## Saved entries
○ ○ ○ ○ ○

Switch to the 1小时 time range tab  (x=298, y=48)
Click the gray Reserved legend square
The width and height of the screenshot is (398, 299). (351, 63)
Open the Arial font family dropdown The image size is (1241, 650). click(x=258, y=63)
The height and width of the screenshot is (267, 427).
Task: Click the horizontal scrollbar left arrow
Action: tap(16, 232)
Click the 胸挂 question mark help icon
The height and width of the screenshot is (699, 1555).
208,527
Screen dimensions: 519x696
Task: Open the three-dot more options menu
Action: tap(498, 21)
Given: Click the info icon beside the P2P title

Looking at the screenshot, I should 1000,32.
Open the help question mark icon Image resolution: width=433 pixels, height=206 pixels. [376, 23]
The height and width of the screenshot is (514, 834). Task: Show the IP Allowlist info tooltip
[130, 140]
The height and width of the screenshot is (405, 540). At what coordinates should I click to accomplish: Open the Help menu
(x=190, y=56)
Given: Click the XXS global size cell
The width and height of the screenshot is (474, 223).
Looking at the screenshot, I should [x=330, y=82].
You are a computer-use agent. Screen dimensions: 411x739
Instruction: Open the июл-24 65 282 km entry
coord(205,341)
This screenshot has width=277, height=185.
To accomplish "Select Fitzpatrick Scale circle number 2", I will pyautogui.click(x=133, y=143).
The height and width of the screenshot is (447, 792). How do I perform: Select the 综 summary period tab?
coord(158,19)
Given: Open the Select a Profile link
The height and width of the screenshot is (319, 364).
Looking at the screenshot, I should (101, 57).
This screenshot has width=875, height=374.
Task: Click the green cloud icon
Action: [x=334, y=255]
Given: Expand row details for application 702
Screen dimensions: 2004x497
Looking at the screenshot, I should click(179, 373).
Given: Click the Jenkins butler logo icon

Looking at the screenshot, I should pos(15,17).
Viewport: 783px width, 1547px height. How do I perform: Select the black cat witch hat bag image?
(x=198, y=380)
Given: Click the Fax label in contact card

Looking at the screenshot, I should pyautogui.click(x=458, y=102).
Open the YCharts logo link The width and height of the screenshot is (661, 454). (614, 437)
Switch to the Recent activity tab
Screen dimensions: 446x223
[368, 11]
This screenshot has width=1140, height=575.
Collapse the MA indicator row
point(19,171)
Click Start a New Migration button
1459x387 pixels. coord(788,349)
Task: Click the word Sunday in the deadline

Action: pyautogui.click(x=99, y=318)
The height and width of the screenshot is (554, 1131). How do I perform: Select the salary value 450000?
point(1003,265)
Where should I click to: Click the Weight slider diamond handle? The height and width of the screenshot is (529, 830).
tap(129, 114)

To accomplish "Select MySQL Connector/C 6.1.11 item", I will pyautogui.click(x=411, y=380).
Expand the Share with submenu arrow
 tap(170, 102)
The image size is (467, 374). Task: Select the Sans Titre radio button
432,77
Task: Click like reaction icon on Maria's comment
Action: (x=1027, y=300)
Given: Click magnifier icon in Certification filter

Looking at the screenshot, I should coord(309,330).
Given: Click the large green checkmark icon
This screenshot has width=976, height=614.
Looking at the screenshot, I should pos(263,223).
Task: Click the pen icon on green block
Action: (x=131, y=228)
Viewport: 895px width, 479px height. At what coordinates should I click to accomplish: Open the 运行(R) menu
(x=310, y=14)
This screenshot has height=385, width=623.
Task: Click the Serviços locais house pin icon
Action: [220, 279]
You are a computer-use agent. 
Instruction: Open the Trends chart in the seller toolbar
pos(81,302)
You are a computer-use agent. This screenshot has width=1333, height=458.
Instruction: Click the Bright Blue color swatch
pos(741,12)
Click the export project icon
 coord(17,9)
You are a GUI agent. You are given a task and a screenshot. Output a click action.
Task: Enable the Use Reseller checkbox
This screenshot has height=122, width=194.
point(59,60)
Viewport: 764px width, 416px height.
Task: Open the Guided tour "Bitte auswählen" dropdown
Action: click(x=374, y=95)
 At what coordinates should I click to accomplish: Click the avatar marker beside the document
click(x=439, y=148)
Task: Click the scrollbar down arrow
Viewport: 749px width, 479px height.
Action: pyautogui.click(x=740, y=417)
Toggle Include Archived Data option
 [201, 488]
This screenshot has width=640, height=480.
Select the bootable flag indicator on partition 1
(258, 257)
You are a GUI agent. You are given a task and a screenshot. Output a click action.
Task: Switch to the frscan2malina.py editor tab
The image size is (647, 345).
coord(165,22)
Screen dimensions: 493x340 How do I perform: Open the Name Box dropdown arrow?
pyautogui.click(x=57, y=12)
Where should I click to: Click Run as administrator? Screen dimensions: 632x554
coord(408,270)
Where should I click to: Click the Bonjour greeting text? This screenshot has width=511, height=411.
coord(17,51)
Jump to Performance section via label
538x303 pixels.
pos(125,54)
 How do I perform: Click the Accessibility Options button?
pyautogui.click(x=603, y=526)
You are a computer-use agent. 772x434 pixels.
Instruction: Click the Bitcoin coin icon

○ ○ ○ ○ ○

## What to work on
Whenever a line in the records above contains the string "question", copy that line.

## Written reply
Click the 胸挂 question mark help icon
Open the help question mark icon Image resolution: width=433 pixels, height=206 pixels. [376, 23]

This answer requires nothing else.